EXHIBIT 99
Investor Release | |
FOR IMMEDIATE RELEASE | FOR MORE INFORMATION CONTACT: |
11/12/09 | Investors: Mary Kay Shaw, 630-623-7559 |
Media: Heidi Barker, 630-623-3791 |
McDONALD’S PLAN TO WIN CONTINUES TO DRIVE GROWTH
OAK BROOK, IL – During the Company’s investor meeting today, McDonald’s Corporation Chief Executive Officer Jim Skinner and members of senior management outlined the Company’s priorities to continue to drive growth in sales, market share and returns through a strategic focus on its customers and restaurants under the successful Plan to Win. This includes plans to open about 1,000 new restaurants and reimage 2,300 existing locations worldwide in 2010.
CEO Jim Skinner said, "Over the last seven years, we have stayed committed to the Plan to Win and our focus on being better, not just bigger. This focus has delivered results as we have consistently exceeded our growth targets."

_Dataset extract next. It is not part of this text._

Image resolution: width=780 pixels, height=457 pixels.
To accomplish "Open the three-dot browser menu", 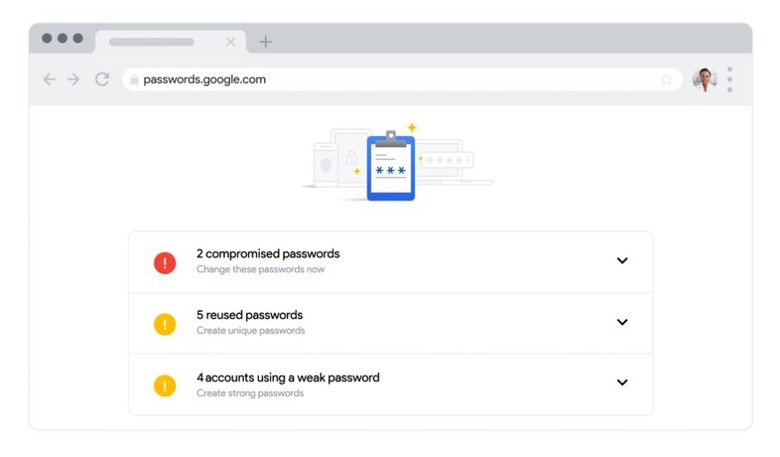I will tap(730, 80).
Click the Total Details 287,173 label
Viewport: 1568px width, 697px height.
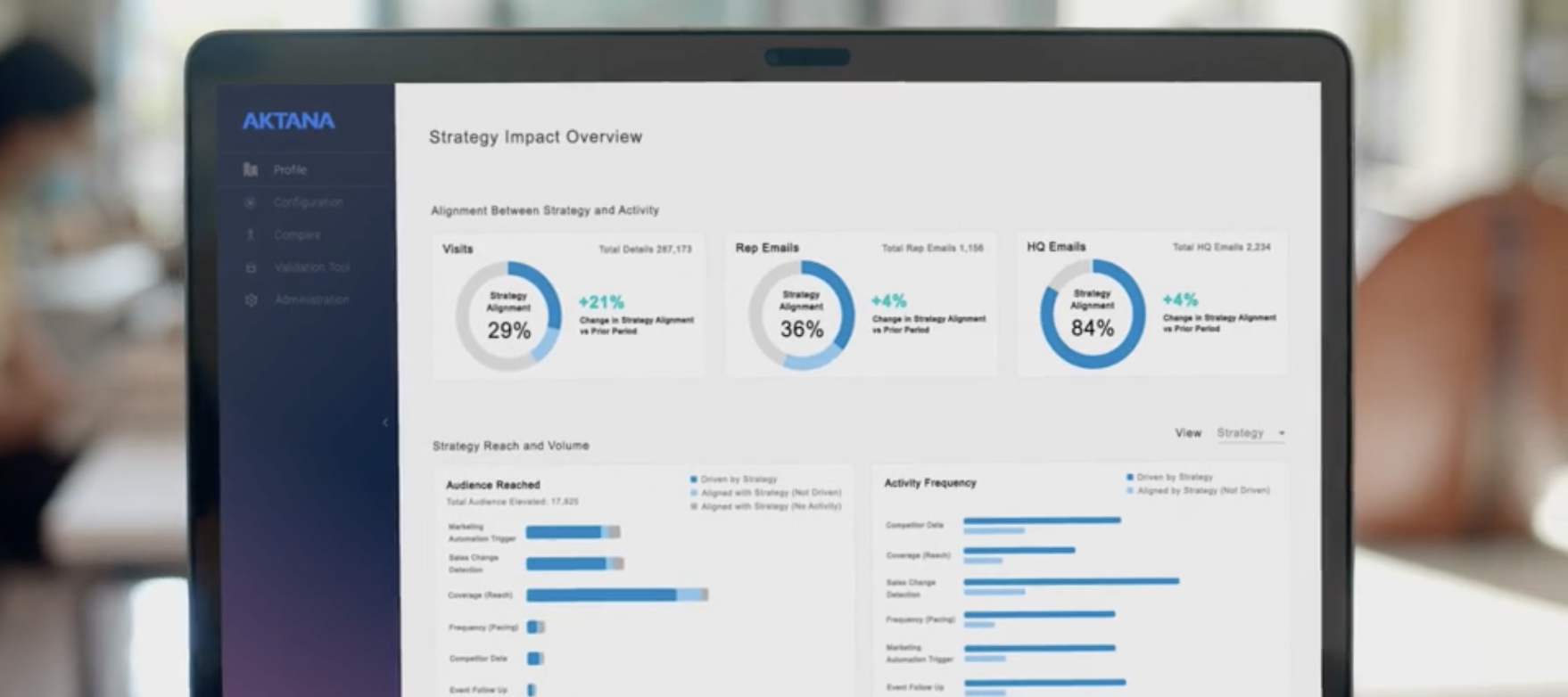coord(645,250)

McDonald’s constant currency growth targets are:
· | Average annual sales growth of 3% to 5%; |
· | Average annual operating income growth of 6% to 7%; and |
· | Return on incremental invested capital in the high teens. |
Skinner continued, "These targets have aligned our System behind growing sales and profitability to generate strong returns. They are realistic and sustainable for a company our size and keep us focused on making the best decisions for the long term."
Chief Operating Officer Ralph Alvarez said, "We will continue to pursue opportunities to extend our relevance with a particular emphasis on three key areas: service enhancements, restaurant reimaging and menu innovation. With service, we will leverage technology to make it easier for managers and crew to quickly and accurately serve the customer. To enhance brand perceptions and drive higher sales and returns, we’re accelerating our interior and exterior reimaging efforts around the world. And we are innovating at every tier of our menu to sustain our momentum and create excitement for our customers."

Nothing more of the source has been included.